The string "computer" may appear on lines of the entries below; report how many such lines there are, and only that.

- SUPPLIED MATERIAL:
━━━━━━━━━━━━━━━━

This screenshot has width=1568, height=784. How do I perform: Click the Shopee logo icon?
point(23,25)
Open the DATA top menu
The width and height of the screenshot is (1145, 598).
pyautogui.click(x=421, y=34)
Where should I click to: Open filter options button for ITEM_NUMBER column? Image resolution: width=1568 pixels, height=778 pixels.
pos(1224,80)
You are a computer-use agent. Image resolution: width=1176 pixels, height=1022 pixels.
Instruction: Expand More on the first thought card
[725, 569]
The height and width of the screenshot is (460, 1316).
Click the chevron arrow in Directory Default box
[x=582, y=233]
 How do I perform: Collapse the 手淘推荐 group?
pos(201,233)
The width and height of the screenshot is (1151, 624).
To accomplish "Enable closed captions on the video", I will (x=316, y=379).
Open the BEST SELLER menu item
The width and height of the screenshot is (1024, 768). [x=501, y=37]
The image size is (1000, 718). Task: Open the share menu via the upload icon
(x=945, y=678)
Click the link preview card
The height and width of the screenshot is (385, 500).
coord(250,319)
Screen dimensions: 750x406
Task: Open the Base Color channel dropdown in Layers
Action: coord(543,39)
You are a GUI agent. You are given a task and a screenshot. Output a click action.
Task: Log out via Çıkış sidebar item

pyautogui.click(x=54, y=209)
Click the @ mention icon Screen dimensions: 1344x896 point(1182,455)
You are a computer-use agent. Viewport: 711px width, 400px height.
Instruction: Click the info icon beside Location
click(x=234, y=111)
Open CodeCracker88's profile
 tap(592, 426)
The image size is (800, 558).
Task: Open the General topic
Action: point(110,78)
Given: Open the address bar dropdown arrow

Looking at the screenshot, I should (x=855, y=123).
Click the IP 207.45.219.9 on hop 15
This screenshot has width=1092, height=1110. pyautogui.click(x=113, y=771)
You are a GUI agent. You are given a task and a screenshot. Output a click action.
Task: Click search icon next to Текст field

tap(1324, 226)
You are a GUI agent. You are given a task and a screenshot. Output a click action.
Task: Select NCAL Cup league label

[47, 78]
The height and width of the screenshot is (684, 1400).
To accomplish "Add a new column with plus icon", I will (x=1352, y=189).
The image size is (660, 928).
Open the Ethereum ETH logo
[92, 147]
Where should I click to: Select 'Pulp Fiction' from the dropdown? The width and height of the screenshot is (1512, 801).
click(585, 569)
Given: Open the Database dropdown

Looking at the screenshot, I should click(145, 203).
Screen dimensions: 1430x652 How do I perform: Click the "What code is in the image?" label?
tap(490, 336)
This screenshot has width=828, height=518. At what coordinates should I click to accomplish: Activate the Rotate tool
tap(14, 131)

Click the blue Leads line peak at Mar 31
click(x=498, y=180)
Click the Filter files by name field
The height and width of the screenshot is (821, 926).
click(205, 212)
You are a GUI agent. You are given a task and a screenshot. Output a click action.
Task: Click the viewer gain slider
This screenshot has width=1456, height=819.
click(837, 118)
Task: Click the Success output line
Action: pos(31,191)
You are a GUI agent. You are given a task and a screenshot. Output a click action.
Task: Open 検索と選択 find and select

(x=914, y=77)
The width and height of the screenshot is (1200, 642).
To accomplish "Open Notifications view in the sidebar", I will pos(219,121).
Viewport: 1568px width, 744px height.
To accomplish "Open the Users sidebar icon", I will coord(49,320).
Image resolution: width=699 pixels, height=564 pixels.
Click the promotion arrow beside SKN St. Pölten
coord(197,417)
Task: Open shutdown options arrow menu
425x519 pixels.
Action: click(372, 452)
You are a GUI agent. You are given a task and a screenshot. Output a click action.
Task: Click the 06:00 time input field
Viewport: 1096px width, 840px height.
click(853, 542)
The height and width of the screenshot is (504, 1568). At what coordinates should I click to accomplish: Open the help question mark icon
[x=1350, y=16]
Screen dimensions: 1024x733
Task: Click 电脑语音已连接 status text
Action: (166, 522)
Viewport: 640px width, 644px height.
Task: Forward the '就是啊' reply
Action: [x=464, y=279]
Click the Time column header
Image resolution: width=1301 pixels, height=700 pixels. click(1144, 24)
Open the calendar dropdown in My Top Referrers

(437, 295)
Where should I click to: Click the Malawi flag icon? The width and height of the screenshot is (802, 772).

━━━━━━━━━━━━━━━━

- EXPECTED ANSWER: 2